A half-moon crowned the night by the time we were through. Bones had made a fire that was hot and bright from some tarlike substance that I didn’t recognize. We were all glad to sit after our exertions of the day.

“I have your salaries, gentlemen,” Bones announced.

During that whole day of work not one real discussion occurred between us. There was no feeling between us. Just separate bodies and solitary minds going through the motions of our lives. No one knew what we were doing there, or anywhere.

Then Juan Thrombone produced four small tree-cloth pouches from his larger one. He handed us each a pouch.

Inside mine I found a small dark stone that was cold and slightly moist to the touch. An orange lichen or fungus of some sort was growing along one side.

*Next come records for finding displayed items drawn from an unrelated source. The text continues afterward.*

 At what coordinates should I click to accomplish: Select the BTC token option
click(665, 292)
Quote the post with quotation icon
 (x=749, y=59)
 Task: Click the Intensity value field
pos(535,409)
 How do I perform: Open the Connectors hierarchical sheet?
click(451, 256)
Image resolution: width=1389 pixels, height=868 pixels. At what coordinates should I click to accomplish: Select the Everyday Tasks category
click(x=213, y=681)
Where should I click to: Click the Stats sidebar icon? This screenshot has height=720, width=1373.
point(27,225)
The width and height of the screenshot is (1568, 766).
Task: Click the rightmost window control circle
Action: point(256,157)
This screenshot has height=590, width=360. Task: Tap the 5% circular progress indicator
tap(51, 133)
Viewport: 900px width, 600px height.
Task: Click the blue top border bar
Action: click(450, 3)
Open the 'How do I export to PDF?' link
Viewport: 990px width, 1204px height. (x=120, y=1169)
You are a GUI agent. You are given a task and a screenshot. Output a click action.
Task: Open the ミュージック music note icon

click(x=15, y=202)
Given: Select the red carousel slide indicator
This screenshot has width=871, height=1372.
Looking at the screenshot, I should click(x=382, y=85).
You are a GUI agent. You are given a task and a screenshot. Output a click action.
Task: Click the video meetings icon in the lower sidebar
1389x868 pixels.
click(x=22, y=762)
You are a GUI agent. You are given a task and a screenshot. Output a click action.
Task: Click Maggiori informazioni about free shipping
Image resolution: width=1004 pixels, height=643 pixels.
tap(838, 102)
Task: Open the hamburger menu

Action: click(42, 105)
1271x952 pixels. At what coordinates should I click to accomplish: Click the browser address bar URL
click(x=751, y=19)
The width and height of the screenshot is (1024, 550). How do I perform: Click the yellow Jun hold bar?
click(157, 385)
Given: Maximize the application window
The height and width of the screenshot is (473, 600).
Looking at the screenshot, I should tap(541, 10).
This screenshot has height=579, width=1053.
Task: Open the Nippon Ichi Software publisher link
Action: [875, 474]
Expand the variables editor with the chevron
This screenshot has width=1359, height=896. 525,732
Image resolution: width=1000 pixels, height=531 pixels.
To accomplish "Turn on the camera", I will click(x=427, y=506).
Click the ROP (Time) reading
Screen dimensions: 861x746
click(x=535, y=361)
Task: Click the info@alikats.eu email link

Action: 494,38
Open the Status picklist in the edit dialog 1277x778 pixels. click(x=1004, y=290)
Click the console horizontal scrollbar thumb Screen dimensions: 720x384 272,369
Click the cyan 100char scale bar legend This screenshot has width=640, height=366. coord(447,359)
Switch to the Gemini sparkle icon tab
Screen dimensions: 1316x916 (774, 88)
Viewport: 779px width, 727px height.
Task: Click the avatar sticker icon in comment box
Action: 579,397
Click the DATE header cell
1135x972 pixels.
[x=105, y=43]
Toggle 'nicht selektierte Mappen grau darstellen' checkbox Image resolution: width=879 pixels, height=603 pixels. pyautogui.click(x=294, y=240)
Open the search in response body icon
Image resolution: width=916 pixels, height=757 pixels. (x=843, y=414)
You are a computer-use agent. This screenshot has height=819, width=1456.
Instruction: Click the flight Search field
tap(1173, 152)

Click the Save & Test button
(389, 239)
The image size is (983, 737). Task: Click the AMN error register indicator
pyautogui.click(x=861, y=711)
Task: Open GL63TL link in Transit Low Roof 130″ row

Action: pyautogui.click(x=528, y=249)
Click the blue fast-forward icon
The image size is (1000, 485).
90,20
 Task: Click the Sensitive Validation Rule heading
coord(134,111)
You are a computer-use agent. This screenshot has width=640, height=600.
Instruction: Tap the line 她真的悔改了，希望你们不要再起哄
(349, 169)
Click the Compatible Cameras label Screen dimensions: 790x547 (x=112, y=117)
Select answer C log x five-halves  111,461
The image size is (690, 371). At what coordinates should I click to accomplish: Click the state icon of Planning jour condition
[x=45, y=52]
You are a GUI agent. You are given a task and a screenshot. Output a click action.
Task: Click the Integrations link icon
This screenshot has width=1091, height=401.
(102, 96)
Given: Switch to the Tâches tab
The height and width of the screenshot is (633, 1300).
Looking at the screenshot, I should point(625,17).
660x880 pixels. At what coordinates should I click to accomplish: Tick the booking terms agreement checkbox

“A drop or two of water each week and keep it in the pouch. When the moss covers the whole of the stone, scrape it into a bottle of water and let it sit for at least a year.” He pulled out his canteen made from hide and continued, “And then this strong brew have you.”

He passed the bottle around, admonishing us to take only a mouthful. He needn’t have bothered with the warning, though. It had to be at least 150 proof. It was so potent that I had a hard time keeping it down.